Medaillenziele und Medaillenwirklichkeit haben unlängst bei den Olympischen Winterspielen deutlich gemacht wie steil die Rampe ist auf der es bergab geht. Alle durch den DOSB vertretenen Olympischen Sportarten klagen über Talent- und Trainermangel. Generalsekretär Vesper und seine Mitarbeiter reden – auch im Rahmen ihrer öffentlichen Leistungssport-Verantwortung –  derzeit nicht über solche dringenden Probleme, vielmehr präsentieren sie ein neues Logo oder beleben nach der kräftigen Abfuhr in Bayern eine neue Diskussion um die Durchführung Olympischer Spiele in Deutschland.

Haben wir keine Zukunftssorgen, haben wir keine Groß-Baustellen im Sport?
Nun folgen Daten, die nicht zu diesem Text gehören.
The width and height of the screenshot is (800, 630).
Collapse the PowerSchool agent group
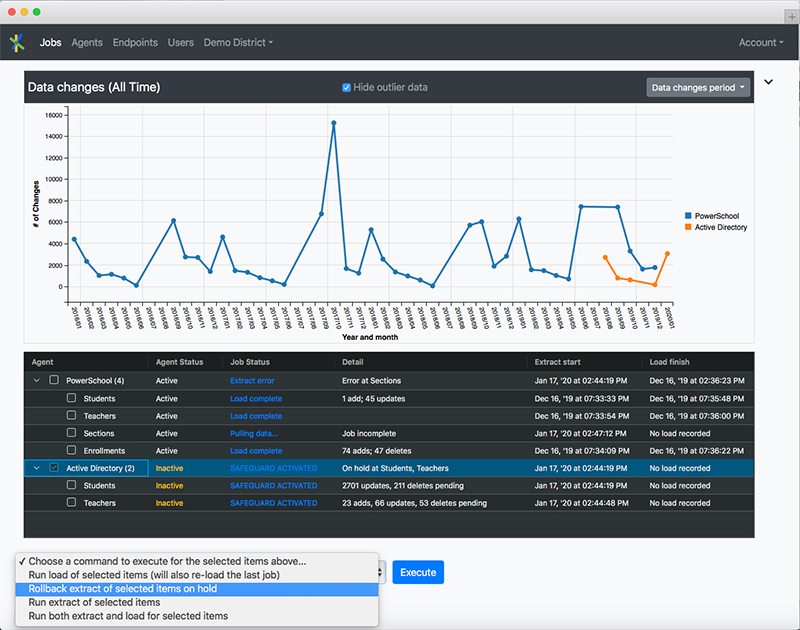38,381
Auch der Schulsport hat im Rahmen seines früher komplexen Bildungsanspruch – zu dem auch die Körperbildung gehört –  kräftig verloren und dem außerschulischen Sport sind die Sportlehrer und Übungsleiter mangels Finanzierung und Aufmerksamkeit davongelaufen.

 

„Das Verhältnis von Schule und Sportverein ist brisant" (Dr.Thomas Bach)

  

Mit dem Bekenntnis „dass Verhältnis von Schule und Sportverein ist brisant" gab Dr. Bach damals leider nur eine Zustandsbeschreibung, warnte und hinterlies Alfons Hörmann als neuen DOSB Präsident – dem ja die Nachwuchsprobleme aus dem Wintersport hinreichend bekannt sind –  und seinen Mitarbeitern die nicht erledigten Probleme. Ihm war der Niedergang des Talentangebots mit Medaillenvoraus-setzungen sehr bewusst.
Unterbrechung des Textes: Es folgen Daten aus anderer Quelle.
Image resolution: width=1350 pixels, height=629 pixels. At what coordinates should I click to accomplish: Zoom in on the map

Ein Jugend-Qualitäts-Bestenlistenvergleich in der Leichtathletik zu früher würde die Augen weit öffnen, eine  landesweite Diskussion mit Druckpotential um den Zustand des deutschen Schulsports anstoßen, um neue moderne Voraussetzungen zu schaffen auch den außerschulischen Sport wieder auf ein Niveau zurückzubringen wie es in West und Ost schon einmal war.
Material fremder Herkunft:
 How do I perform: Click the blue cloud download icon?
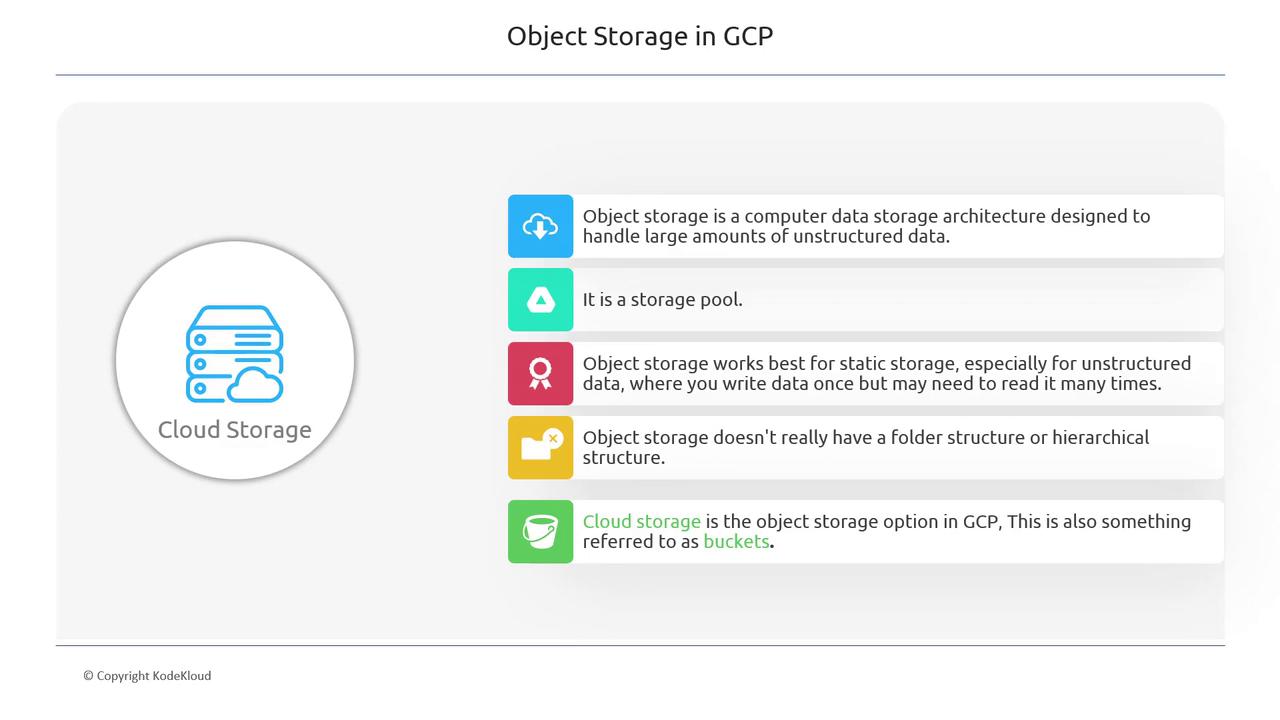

Alle wissen: für die Talentausbildung fehlen Grundvoraussetzungen an der Basis, Trainingszentren, Trainer und Übungsleiter in den Vereinen  – leistungsorientiert arbeitende Nachwuchsleistungszentren in den LV und vor allem fitte, leistungsbereite Kinder. Ein leistungsinteressierter DOSB müsste nicht nur kurz vor Olympischen Spielen dafür seine Führungsrolle, die er 1990 für ganz Deutschland gern und offensiv übernommen hat, beanspruchen.

 

Im Zusammenhang mit der Präsentation des neuen Logos positionierte sich der DOSB so:

  

„Das neue Erscheinungsbild des DOSB und die Logoentwicklung sind Teil eines mehrstufigen Prozesses, den der DOSB beschreitet. Ausgehend von einer Marktforschung, welche die Facetten den Sporttreibens und die Faktoren für ein Engagement im Verein aufgezeigt haben, folgte eine umfassende Analyse der Aktivitäten des DOSB, um eine optimierte Markenführung zu erreichen. Neben dem neuen Erscheinungsbild, das gemeinsam mit der Agentur Realgestalt aus Berlin entwickelt wurde, werden aktuell weitere kommunikative Schritte erarbeitet, welche auf die Marke DOSB, aber auch auf die Stellung des Sports in der Gesellschaft einwirken sollen".

  

Ein helfender Beitrag der Medien würde eine Wende á la 1990 unterstützen – Um Medaillenaufträge zu erfüllen braucht man Bedingungen

 

Heute soll ein wesentliches, nicht neues Anliegen erneut vorgetragen werden dass im Rahmen „weiterer kummunikativer Schritte" Aufnahme in die praktische Arbeit finden muß und den Sport-Verbänden die Erfüllung der vom DOSB erteilten Medaillenaufträge zukünftig wieder besser ermöglicht. Wenn im DOSB – wie beim neuen Logo –  eine Marktforschung gebraucht wird um die Schlüsselprobleme im Kinder- und Jugendsport, im Nachwuchsleistungssport und im Erscheinungsbild des Schulsports zu erkennen und zu verändern ist die deutsche Konkurrenzfähigkeit bei Weltmeisterschaften und Olympischen und die Gesundheit der Nation ernsthaft in Gefahr.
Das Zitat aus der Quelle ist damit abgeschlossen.